● WORK TO BE COMPLETED: Identify each line below containing the string "computer" and copy it.

● MATERIAL PROVIDED:
★ ★ ★ ★ ★

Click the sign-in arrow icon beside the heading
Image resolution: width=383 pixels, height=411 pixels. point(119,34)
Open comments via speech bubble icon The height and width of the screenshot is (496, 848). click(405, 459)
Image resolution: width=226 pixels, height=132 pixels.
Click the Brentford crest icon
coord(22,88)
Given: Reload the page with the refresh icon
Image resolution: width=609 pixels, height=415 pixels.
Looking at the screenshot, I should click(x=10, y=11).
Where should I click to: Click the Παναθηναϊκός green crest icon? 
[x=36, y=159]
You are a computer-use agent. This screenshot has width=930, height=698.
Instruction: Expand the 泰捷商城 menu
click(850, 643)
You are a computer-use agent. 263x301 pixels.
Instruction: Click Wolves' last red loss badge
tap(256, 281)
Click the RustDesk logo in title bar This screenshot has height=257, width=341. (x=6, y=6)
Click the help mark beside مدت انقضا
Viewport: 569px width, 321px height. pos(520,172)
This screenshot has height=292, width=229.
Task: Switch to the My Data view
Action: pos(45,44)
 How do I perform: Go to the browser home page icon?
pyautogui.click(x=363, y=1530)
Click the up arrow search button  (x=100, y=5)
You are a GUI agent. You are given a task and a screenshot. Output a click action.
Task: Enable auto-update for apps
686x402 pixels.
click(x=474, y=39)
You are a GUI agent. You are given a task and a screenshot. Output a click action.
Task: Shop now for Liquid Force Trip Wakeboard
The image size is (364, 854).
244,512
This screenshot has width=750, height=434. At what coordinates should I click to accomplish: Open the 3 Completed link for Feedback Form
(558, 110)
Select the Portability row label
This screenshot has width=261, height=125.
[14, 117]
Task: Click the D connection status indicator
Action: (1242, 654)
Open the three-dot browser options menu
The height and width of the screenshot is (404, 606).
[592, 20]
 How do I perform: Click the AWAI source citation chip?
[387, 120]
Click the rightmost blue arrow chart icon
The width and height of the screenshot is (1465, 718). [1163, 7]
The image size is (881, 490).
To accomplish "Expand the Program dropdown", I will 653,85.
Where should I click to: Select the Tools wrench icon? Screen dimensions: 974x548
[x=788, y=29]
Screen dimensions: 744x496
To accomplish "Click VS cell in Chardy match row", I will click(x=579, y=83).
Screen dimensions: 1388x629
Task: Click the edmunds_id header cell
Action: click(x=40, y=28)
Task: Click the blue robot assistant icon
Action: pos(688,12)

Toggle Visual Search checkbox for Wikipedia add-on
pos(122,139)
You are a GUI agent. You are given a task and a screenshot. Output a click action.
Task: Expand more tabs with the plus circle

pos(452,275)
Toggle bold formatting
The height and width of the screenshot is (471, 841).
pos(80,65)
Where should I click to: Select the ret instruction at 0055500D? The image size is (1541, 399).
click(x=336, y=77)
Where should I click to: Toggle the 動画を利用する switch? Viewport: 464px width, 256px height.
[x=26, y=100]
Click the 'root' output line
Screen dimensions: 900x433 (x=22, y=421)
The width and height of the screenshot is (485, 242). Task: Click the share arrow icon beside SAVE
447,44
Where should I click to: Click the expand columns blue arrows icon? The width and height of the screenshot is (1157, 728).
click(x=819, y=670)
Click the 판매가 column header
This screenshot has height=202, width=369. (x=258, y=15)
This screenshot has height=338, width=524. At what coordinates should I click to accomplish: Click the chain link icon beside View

★ ★ ★ ★ ★

● SOLUTION FOR THIS TASK:
You are a computer-use agent. This screenshot has width=930, height=698.
You are a computer-use agent. 263x301 pixels.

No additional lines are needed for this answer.